仮面の憑依
人は皆、人格の仮面を使い分けるものだといいますね。わたしはこの手の話には詳しくないのだけれども、この説の言いたいことは実感としてよくわかっていて、たとえば両親が知っている娘のわたし、姉が知っている妹のわたし、友人としてのわたし、仕事の同僚としてのわたしは全部違うように見えると思う。
もちろん根っこにいるわたしはひとつで、箱の中に納まっている記憶・知識もまったく同じ、ただ状況と相手によって、見せるものが違っているだけ。ただこれはあくまで、仮面の外側からわたしを見た場合の話で、仮面の内側――つまりわたしの内面では、まったく別の内輪もめが繰り広げられている。
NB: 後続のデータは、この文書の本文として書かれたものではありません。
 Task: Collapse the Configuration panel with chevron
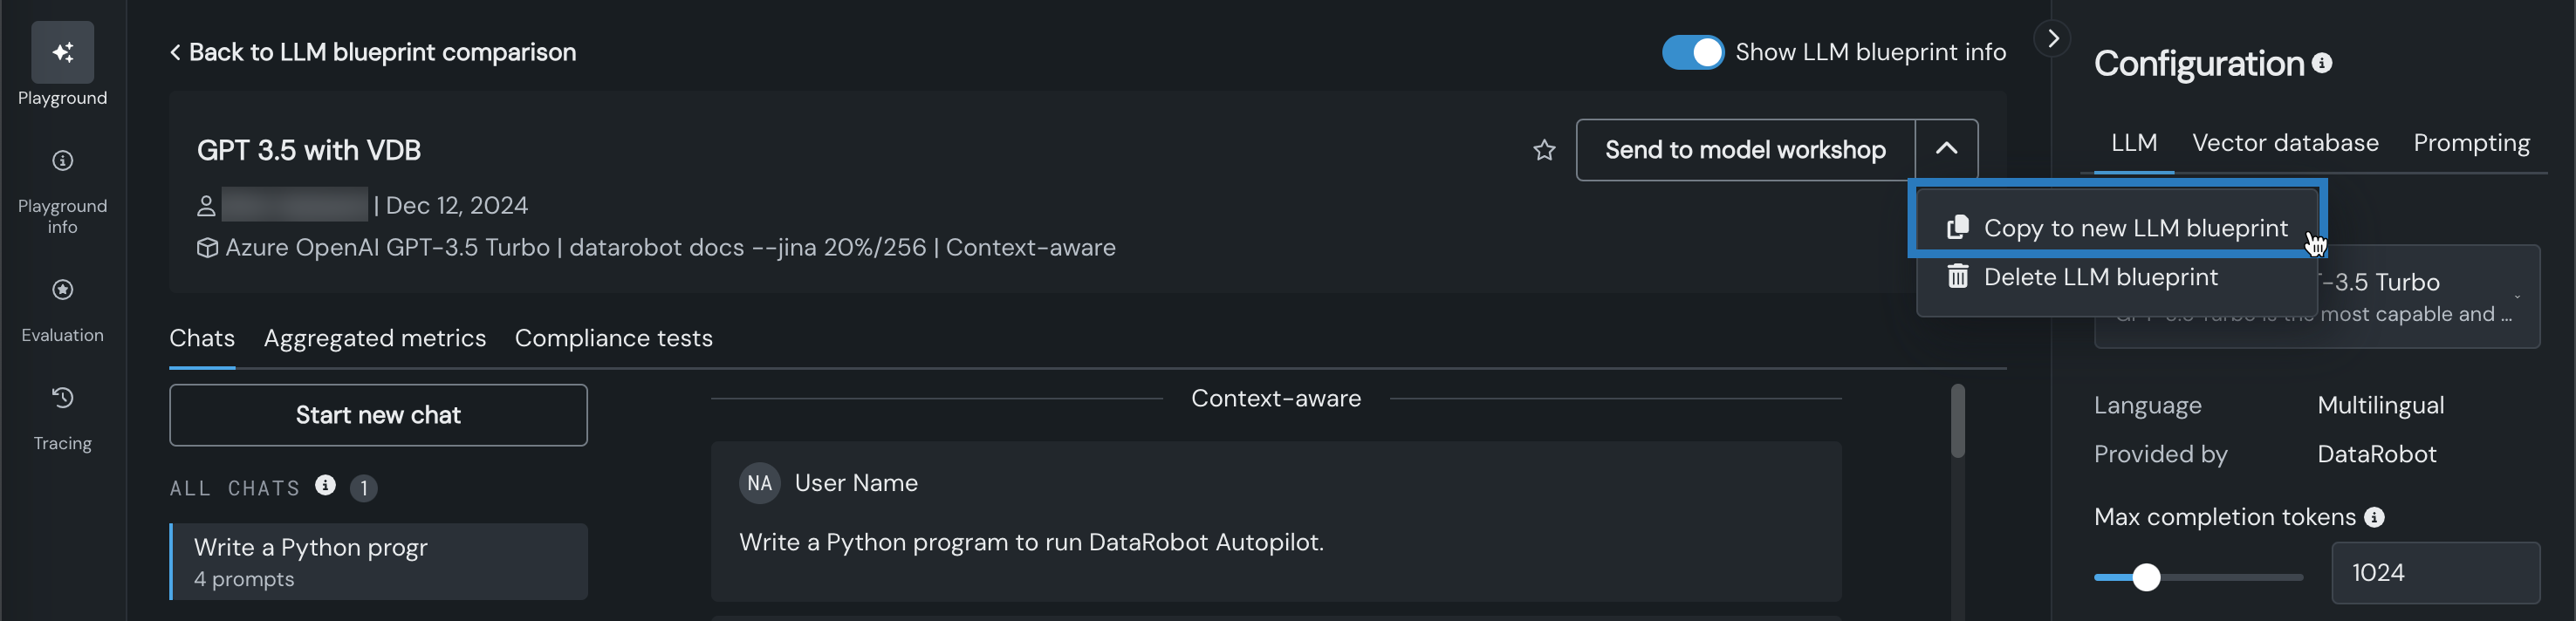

ところで話は変わるけれども、能面や、祭りで扱う鬼の面には、つけたものをトランス状態にする効果があるのだとか。これは大学の民俗学の先生の受け売りで、たぶん「一説によると」というところもよるのだろう。三河の花祭りを例にとりあげてくださったのをよく覚えている、あの祭りは映像越しにも異界のごとく空気が違うように思えた。
この華々しい祭りよりかはずっとずっと低次元のものでしょうけれども、面からの憑依というのが、わたしが人格という仮面をかぶっているときにも起きているような心持になるのですね。鬼面のように視界が変わるわけでなく、見ているもの、聞こえているものだって同じはずなのに、あとから考えてみれば不思議なものだが、もともとあった「わたし」というものと、体裁をととのえるための仮面とが一体になってしまったような、それでその場だけの別人であるわたしができあがってしまうような。
たぶん、むずかしく言葉で考えるから大仰になってしまうだけで、これはむしろ正常な心の動きであるのでしょう。自分になじまない仮面のほうが、たとえばいわゆる離人感というものを生んでしまって、精神的には負担なのではないかな。
わたしはたとえば、職場では鈍感でポジティブなわたしを、家族の前では頑固で心配性なわたしを、ほんとうに自分はそういう人間なんだと思いこむことによって、その場所に適合させているにすぎないのかもしれない。
ただ、そういう客観的な納得と、そんな自分に対する好悪はべつの問題で、いやそれとこれとは別だと言い切るわたしがまったくもって面倒くさい。
なにが気に入らないのか? というところは決まっていて、きっとわたしは自分自身に何か代えがたい本質があるのだろうと信じたくて、容易に仮面に書き換えられてしまう自分を許しがたいのだろうと思う。
もちろん冷静に考えてみれば、わたしの内側に詰まっているのは、スパイスでもお砂糖でもなく、腥い血潮と内臓くらいのもので、ましてや本質なんていう理想が、わたしの形質のなかに収まっているものとは思い難い。むしろかぶっている仮面、まったくわたしとは別の、無機質な建前であると認識しているものこそ、わたしがわたしを切り貼りして作り上げた、わたしの本質の一部分なのかもしれない。
そうなるともう、完璧なわたしそのものなんていうのはどこにもいなくて、好きも嫌いも考える余地なんてないのかも。たったひとり家にこもっているわたし、仮面を脱いだわたしと思っているときの自分自身ですら、仮面の内側のただの血肉を覆い隠すために、「ひとりで過ごすとき用の仮面」というものを持っているのかもしれない。
だって身体のほうですら、鏡の前にいるときの自分を本物と思わない方がいいくらいだし。無意識に映りのよい角度なんか選んでしまって、しかも鏡って左右さかさまなものだから、不意に取られた写真なんか見ると度肝を抜かれることがあるのですよね。ああわたしってこんな顔しているんだ……。それと一緒で、心の方も無意識的に、自分に対してプロテクトをかけておくことがあるのかな。そうだとしたら、プロテクト用の仮面が必要になるだろう。
そうなると、もし仮面に関係ない自分が見えるとしたら、きっと不意の一瞬、他人にだけ見えるものなのだろうか。たとえばわたしが自分のほんとうの顔を知らぬまま死ぬように、思春期にずっと追い求めてきた、いまでもたまに考える自分の本質というものは、自分には見えないまま一生が終わるのかもしれない。